* Problem description *
The job is to find each line of the records below that includes the word "computer" and copy it.

*** Opening of Exercise inputs ***

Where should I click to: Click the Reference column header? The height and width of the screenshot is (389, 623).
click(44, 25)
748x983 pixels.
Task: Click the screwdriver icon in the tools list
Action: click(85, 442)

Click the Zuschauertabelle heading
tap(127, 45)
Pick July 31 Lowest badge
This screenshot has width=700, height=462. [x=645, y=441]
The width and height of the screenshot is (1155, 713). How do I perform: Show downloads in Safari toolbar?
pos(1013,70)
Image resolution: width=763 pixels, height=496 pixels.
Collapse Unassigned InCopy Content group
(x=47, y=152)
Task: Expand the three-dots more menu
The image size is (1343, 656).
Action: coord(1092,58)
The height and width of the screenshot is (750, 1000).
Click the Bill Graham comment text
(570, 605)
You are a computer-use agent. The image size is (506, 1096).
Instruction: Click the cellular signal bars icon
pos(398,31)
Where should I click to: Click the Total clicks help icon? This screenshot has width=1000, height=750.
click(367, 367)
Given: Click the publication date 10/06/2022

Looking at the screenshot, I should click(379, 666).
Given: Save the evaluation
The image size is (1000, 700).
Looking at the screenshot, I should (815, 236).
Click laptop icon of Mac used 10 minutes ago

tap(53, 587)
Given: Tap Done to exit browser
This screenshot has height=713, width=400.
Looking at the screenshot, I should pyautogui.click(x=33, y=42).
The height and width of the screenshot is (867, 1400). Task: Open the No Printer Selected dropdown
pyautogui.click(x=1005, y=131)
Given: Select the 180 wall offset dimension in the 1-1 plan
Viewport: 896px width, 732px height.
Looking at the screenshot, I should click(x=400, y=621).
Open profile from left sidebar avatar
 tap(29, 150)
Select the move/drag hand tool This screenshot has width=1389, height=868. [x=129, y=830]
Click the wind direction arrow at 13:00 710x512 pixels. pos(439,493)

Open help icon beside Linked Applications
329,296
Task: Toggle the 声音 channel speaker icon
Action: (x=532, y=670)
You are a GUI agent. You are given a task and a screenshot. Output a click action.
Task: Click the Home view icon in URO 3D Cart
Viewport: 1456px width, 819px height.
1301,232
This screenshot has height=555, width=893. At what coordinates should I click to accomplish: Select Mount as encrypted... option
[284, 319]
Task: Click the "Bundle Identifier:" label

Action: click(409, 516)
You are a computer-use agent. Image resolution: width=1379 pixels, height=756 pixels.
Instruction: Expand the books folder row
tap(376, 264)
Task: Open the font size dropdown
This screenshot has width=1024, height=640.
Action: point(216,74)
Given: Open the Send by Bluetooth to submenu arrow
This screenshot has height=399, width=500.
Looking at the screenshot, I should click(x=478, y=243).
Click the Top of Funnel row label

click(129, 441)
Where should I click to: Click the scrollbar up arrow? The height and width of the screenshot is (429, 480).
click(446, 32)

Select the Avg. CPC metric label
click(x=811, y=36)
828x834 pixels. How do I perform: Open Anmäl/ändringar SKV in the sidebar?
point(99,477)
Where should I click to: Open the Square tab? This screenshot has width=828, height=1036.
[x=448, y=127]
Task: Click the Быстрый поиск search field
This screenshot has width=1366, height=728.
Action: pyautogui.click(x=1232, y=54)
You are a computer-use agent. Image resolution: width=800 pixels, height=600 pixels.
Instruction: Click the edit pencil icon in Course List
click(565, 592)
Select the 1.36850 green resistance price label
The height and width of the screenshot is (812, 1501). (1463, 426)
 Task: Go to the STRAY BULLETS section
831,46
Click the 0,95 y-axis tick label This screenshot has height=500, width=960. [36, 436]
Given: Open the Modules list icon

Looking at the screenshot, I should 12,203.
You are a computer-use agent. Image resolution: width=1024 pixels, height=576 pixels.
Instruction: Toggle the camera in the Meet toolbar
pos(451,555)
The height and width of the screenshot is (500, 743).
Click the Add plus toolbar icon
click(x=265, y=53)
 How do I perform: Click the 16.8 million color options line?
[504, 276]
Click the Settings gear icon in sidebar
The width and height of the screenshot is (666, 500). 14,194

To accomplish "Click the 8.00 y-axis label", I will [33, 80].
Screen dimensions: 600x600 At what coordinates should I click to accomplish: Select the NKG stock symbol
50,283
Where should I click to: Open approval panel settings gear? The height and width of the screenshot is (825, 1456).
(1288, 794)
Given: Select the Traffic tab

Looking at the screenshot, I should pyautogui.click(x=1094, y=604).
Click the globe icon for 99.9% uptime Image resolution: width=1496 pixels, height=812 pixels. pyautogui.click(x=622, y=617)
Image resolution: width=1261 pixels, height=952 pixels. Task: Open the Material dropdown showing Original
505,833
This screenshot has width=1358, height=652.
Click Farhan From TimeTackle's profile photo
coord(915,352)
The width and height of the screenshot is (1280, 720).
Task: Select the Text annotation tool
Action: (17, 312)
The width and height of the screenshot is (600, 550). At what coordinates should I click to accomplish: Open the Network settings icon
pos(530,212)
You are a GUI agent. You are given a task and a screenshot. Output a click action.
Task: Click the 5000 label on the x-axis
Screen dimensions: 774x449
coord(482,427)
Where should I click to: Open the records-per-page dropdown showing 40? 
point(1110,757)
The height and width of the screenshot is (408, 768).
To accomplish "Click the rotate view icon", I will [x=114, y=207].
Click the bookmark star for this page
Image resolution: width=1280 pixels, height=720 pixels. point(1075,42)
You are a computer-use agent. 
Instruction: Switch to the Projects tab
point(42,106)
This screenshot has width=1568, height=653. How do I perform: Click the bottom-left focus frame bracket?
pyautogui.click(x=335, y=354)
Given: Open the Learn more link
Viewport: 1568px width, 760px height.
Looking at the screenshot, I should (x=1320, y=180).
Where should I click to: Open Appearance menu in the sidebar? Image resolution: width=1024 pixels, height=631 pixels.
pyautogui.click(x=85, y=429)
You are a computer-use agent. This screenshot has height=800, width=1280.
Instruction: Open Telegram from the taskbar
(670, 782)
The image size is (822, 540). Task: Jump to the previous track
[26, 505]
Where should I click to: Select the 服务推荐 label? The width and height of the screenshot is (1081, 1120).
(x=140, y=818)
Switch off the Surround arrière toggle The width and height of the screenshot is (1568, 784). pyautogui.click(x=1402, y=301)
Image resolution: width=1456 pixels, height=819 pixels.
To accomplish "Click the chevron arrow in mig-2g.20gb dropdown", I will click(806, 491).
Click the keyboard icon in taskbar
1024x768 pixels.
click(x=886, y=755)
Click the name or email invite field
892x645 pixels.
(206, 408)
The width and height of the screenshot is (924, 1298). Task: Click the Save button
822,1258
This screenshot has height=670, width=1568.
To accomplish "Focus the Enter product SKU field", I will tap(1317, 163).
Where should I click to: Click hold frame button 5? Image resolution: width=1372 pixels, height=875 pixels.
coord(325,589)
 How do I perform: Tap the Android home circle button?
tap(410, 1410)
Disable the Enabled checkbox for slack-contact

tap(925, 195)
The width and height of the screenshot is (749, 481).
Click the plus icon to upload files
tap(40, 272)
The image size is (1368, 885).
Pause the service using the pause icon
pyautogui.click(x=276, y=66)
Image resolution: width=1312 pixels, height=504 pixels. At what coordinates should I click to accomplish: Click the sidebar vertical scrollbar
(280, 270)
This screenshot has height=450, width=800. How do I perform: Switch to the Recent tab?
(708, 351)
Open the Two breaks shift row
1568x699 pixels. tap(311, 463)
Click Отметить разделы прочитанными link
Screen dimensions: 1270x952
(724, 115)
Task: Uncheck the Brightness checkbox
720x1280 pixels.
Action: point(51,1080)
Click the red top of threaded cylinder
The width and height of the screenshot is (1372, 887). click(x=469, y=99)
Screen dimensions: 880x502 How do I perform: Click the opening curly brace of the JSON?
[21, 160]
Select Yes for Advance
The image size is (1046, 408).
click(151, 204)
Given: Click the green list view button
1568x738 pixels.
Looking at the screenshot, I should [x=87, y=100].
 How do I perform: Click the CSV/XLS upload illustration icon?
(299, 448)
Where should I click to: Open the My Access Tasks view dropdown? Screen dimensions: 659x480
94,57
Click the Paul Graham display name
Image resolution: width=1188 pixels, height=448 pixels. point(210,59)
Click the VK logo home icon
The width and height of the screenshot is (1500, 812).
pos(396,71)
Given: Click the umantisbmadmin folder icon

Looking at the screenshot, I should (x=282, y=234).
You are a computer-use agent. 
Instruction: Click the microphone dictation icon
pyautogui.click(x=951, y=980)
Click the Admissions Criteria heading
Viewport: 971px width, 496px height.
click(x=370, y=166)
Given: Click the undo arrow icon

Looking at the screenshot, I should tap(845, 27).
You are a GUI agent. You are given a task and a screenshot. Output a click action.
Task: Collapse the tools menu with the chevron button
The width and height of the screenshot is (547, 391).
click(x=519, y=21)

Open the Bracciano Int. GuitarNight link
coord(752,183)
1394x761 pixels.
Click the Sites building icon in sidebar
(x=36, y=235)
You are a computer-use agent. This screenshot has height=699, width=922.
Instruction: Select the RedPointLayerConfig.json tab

*** Close of Exercise inputs ***

* Answer box *
You are a computer-use agent. The image size is (506, 1096).
You are a computer-use agent. Image resolution: width=1379 pixels, height=756 pixels.
You are a computer-use agent. Image resolution: width=800 pixels, height=600 pixels.
You are a computer-use agent. Image resolution: width=1024 pixels, height=576 pixels.
You are a computer-use agent. 
You are a computer-use agent. This screenshot has height=800, width=1280.
You are a computer-use agent. 
You are a computer-use agent. This screenshot has height=699, width=922.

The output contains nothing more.